On the length of a story

May 22, 2015

There’s been a bit of to and fro via The Guardian recently about fantasy novels and short stories. Firstly Damien Walter wrote this pile of bollocks about how publishers need to stop encouraging big fat fantasy multi-book series. Then Natasha Pulley responded with this bullshit about how fantasy just can’t be done in short books, and especially not in short stories. I do wish people would stop trying to proscribe what the rest of us like to read and write.

You know what? A good story is exactly as long as it needs to be or it’s not a good story. Simple as that. If that means a fat book trilogy, or a ten book mega-series, or one thin novel or novella, or a short story, it doesn’t matter. A good story is good because it’s told in the right amount of space it needs. A really good story is made from great ideas, wonderfully written, using exactly the time and space required.

Sure there are plenty of rubbish, bloated books out there and loads of short stories that fall flat. But even the shite stuff has found its niche if its successful, because people are reading and enjoying it. If people are reading and enjoying something, get the fuck off your high horse trying to tell those people that they should be reading and enjoying something else.

Ellen Datlow, a living legend among short fiction editors, posted on Facebook about the second article I linked above and here’s what she had to say:

As a short story editor who has been reading and publishing sf/f/h stories for over 35 years, I’m astounding [sic] at the author’s ignorance. There are hundreds of brilliant, effective, imaginary world short stories that have been published and continue to be published. I don’t know how someone who claims to have taught a class in short fiction can claim that “That means that there is an incredibly narrow taxonomical window in which short fiction can be recognised as fantasy at all. What we recognise as fantasy is long. Sometimes really long.” Even if your definition of fantasy was valid (and it isn’t), you’re dead wrong.

I agree with Ellen 100%.

On the subject of longer series, to use my own recent books as an example, The Alex Caine Series is (so far) roughly 300,000 words spread fairly evenly over three books. Each book is not especially fat, but each one is a fast-paced dark fantasy story. All three contain details of a bigger arc that tells a bigger story.
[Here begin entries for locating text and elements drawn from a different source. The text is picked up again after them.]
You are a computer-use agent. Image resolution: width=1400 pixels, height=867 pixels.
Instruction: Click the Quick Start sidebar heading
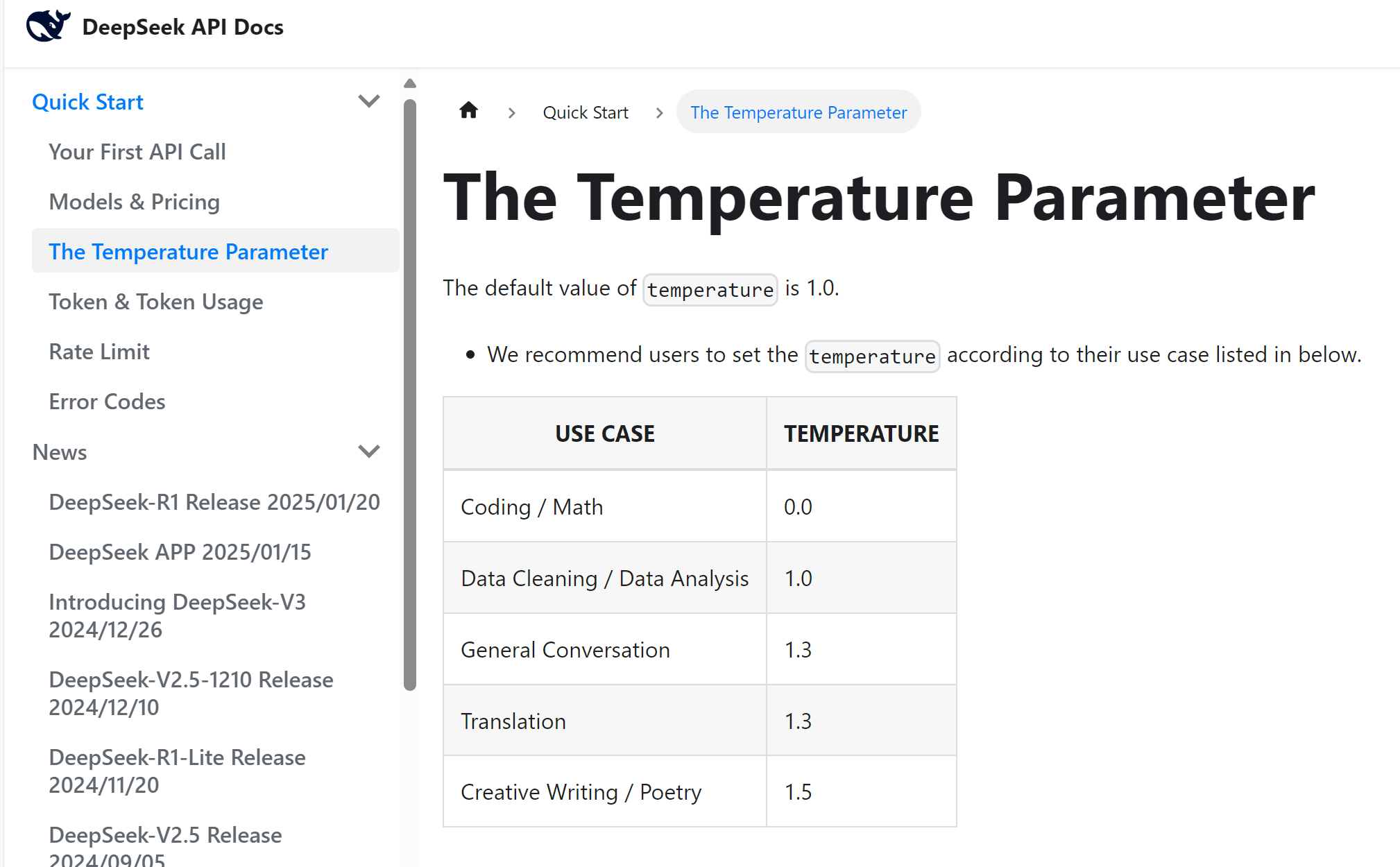(x=88, y=102)
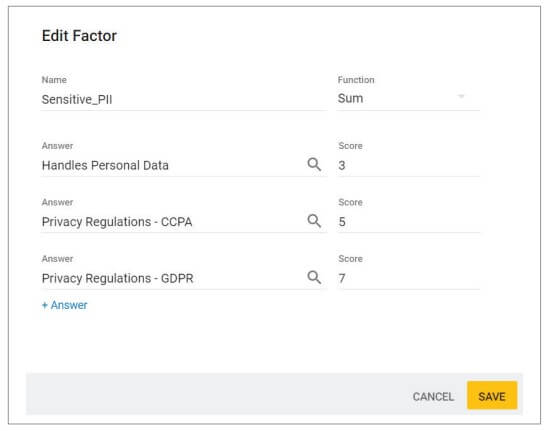Select the score field containing 5

(408, 222)
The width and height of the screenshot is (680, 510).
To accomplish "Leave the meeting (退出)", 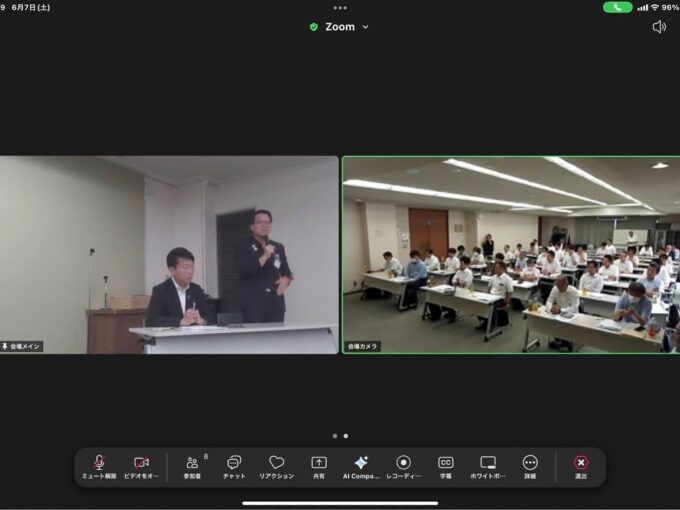I will (581, 465).
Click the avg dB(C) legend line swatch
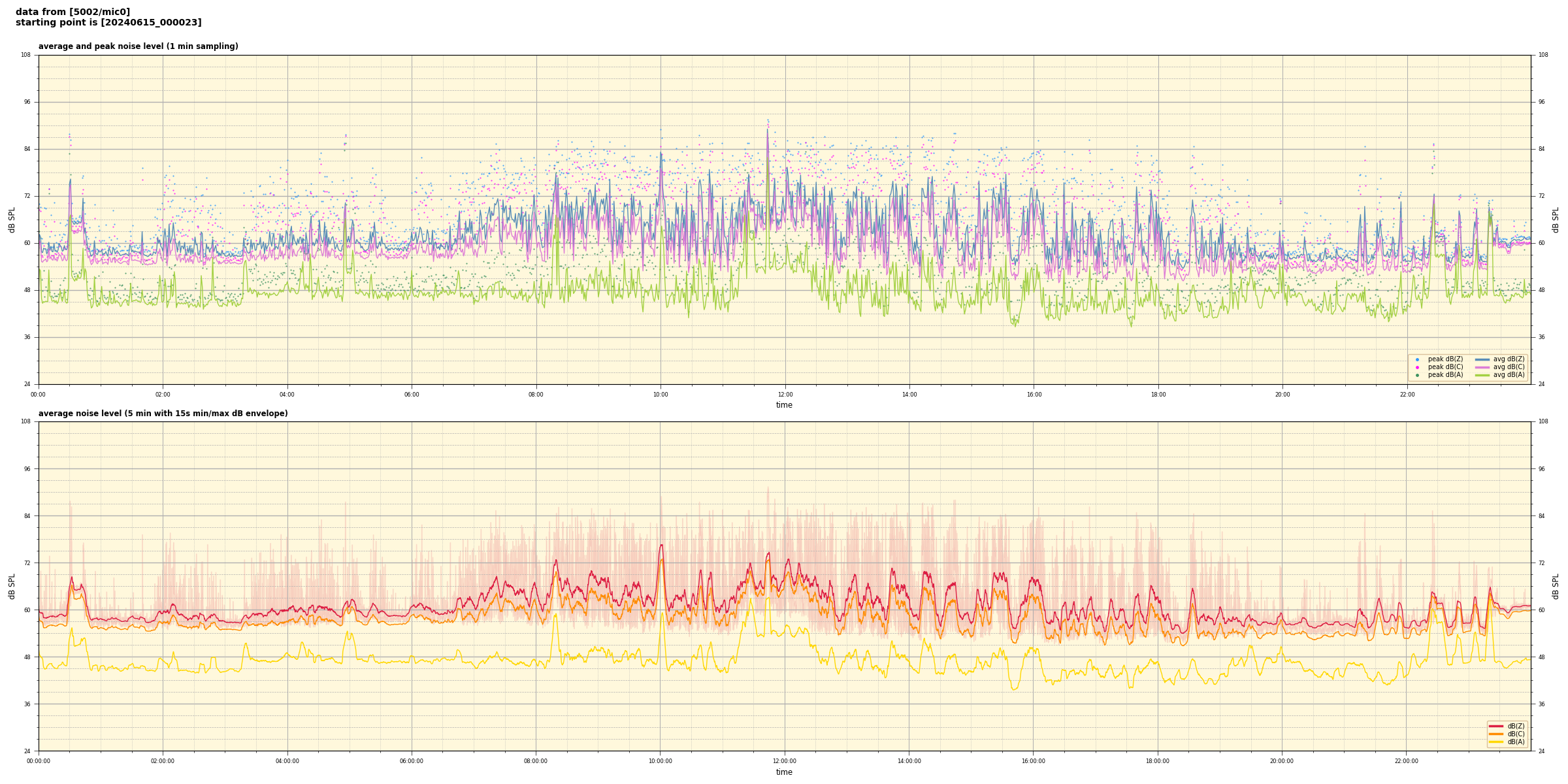The width and height of the screenshot is (1568, 784). pos(1482,367)
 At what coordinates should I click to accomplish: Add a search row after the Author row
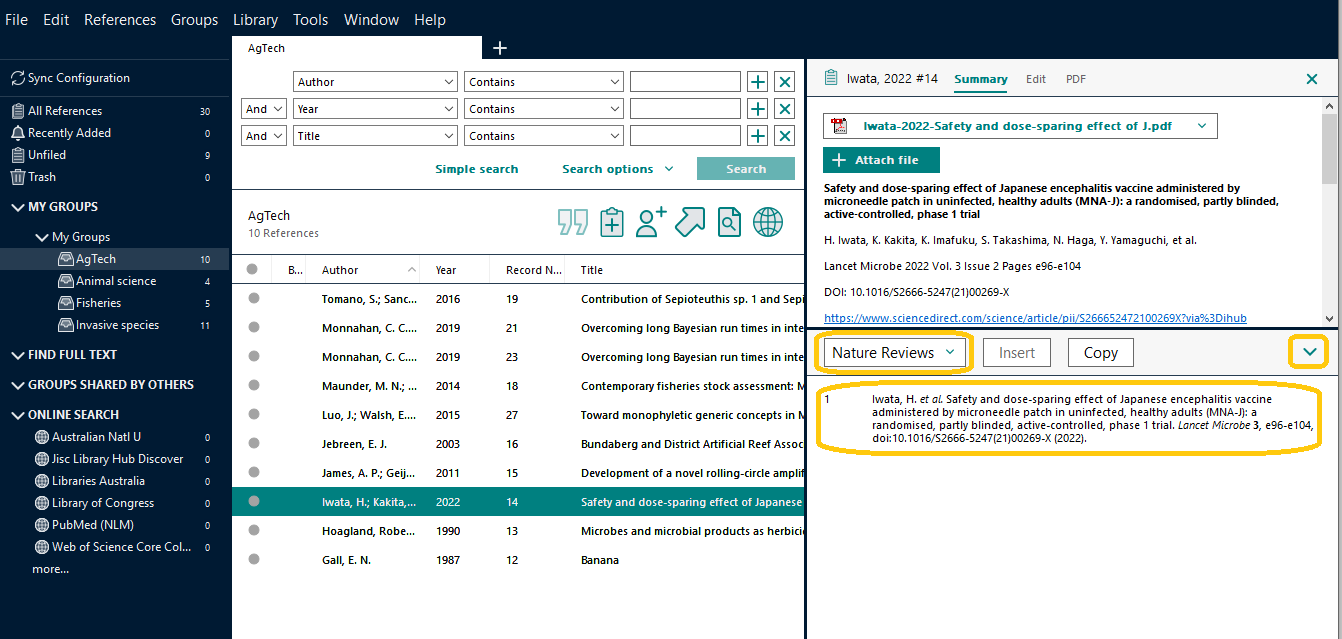tap(758, 82)
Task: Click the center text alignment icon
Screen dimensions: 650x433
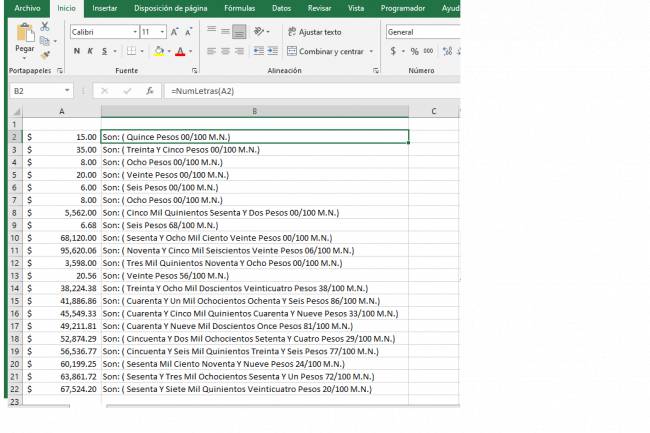Action: [x=226, y=51]
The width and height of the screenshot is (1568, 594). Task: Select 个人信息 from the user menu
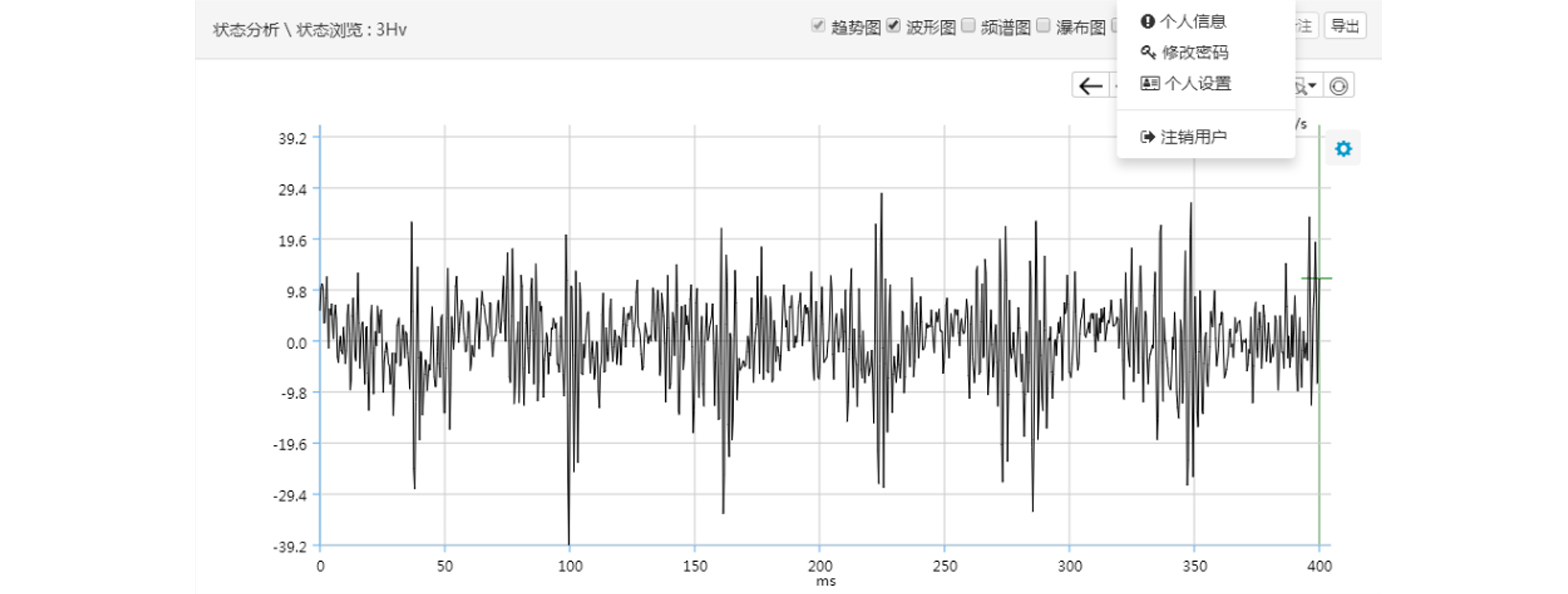pos(1192,21)
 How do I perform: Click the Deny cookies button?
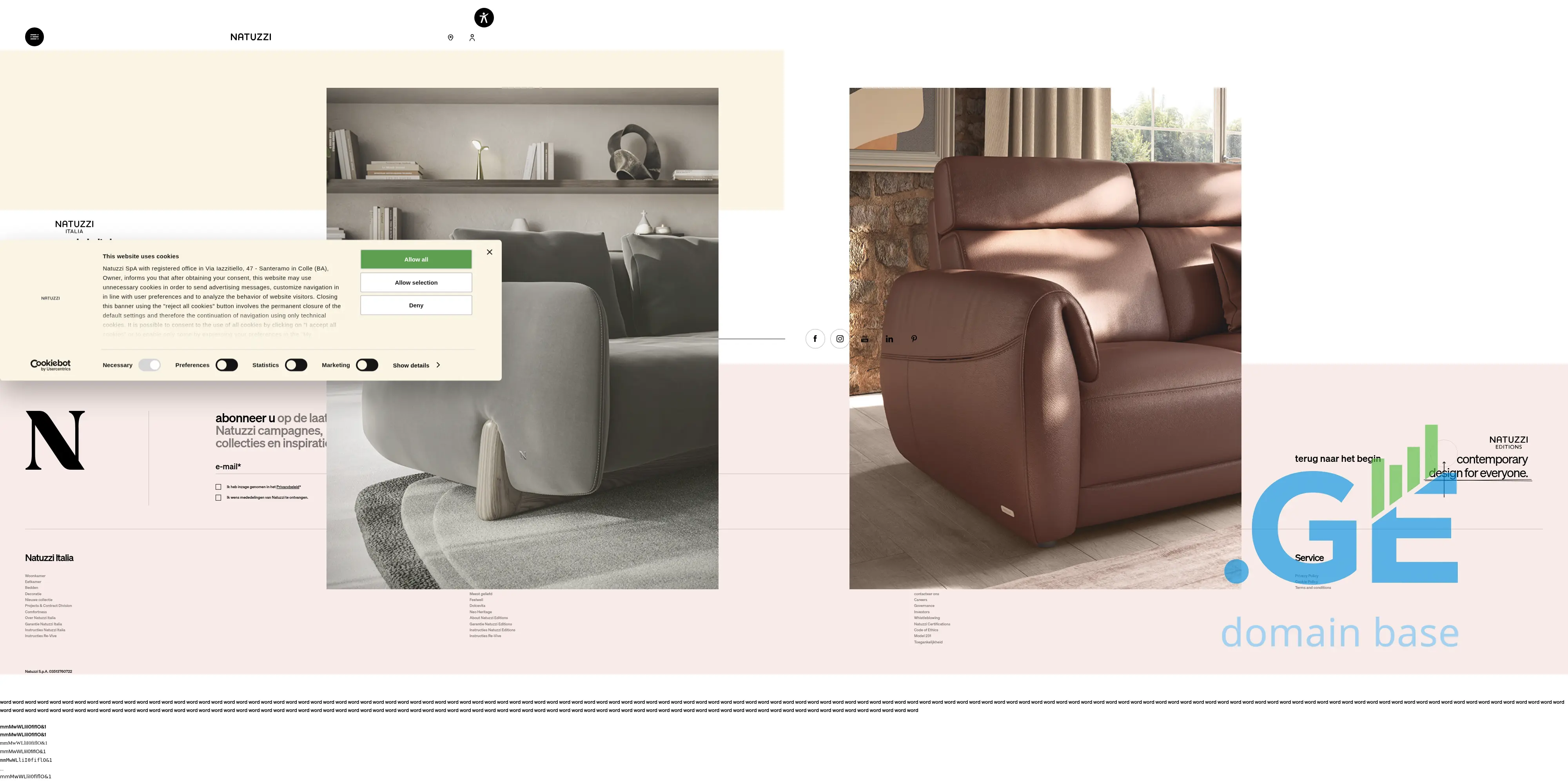coord(416,305)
That’s what I like to read mostly – standalone books that also contribute to a larger ongoing story in series. That’s why I write them. But I also enjoy and write standalone novels, and novellas, and short stories. One day I might write a fucking great three million word epic if I think the ideas therein are good enough.

There are big series out there where each book is the same size as my entire Alex Caine trilogy. Peter F Hamilton writes single novels bigger than some big fat series! And all those things are good. We need that variety. I love to experience a glorious, dense, richly detailed series, then read an anthology of amazing, tight fantasy short stories. I like standalones that aren’t in series. I love novellas. But I only like any of those things if they’re good, and being good or bad is not predicated solely on their length. It’s predicated on being a good story, well told. Some yarns are too long or too short for my taste. I might wish they would get to the point more quickly, or delve more deeply into their world and story. But it’s not the length alone that dictates quality or validity. And I know my taste is vastly different to the tastes of many others, and their taste is equally valid. Even if they’re wrong.

You know the old adage – it ain’t the size that matters, it’s what you do with it.

So stop telling people what to read and publishers what to publish. Put all your energy into sharing the stuff that you think is good, regardless of length. Help the cream rise to the top and let the rest take care if itself.